● Work to complete: A faithful copy of the entries, without any pictures, is what is needed here.

● Exercise data:

■ ■ ■

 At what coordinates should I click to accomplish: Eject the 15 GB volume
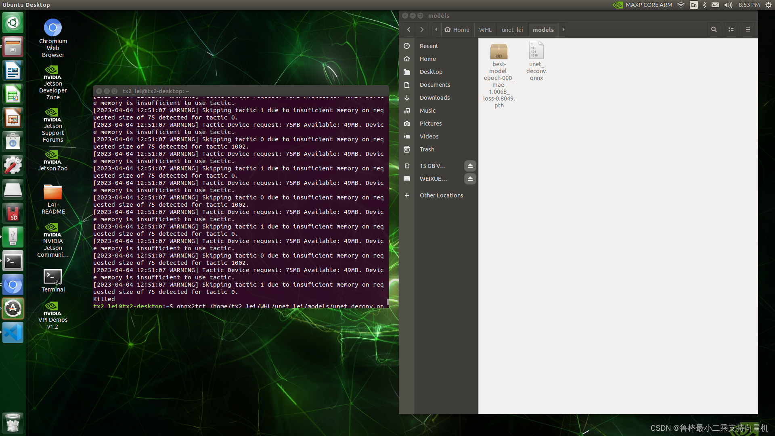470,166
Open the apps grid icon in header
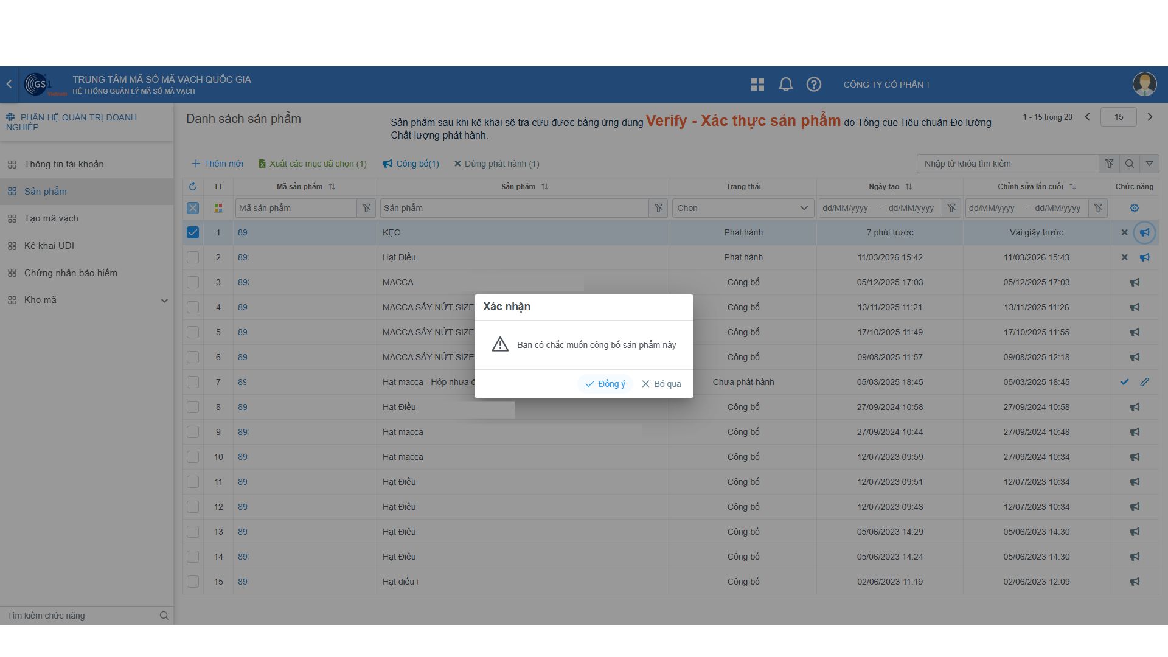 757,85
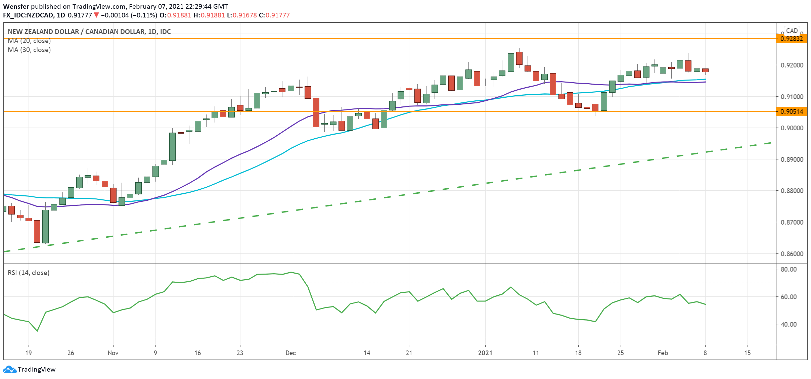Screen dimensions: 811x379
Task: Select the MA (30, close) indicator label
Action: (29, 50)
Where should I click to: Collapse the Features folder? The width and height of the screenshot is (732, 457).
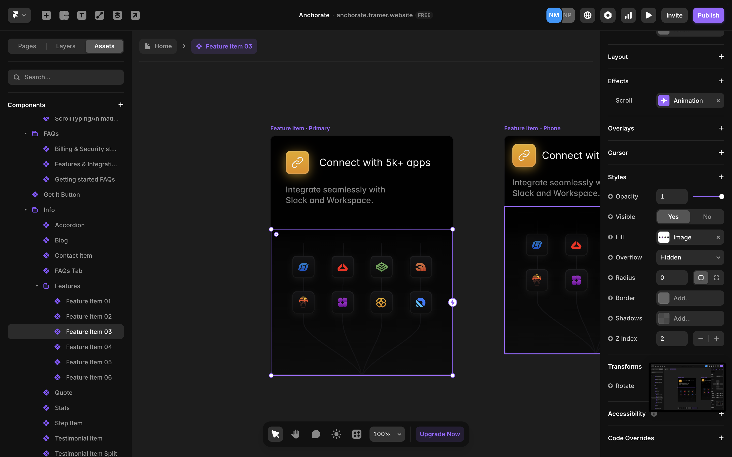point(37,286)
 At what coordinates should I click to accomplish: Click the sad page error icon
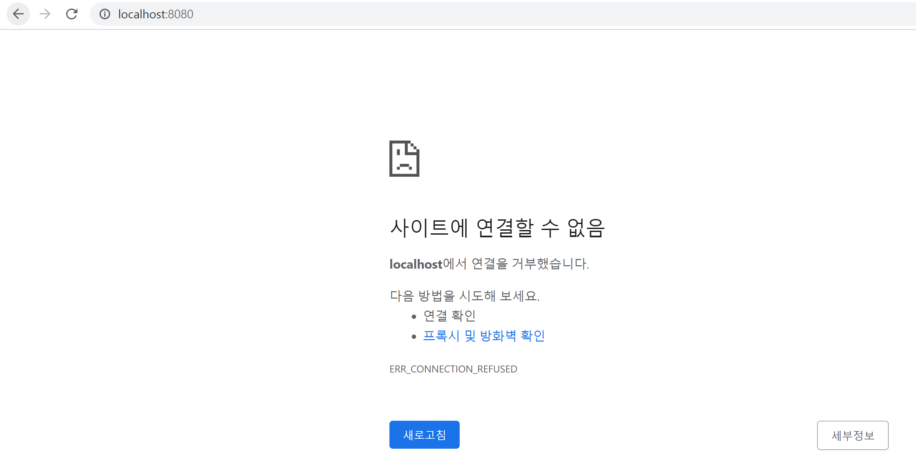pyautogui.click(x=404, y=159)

■ ■ ■

● Exercise response:
 At what coordinates should I click to accomplish: Eject the 15 GB volume
470,166
Open the apps grid icon in header
 757,85
Screen dimensions: 811x379
Task: Select the MA (30, close) indicator label
Action: (29, 50)
Where should I click to: Collapse the Features folder? The width and height of the screenshot is (732, 457).
point(37,286)
 At what coordinates should I click to accomplish: Click the sad page error icon
pyautogui.click(x=404, y=159)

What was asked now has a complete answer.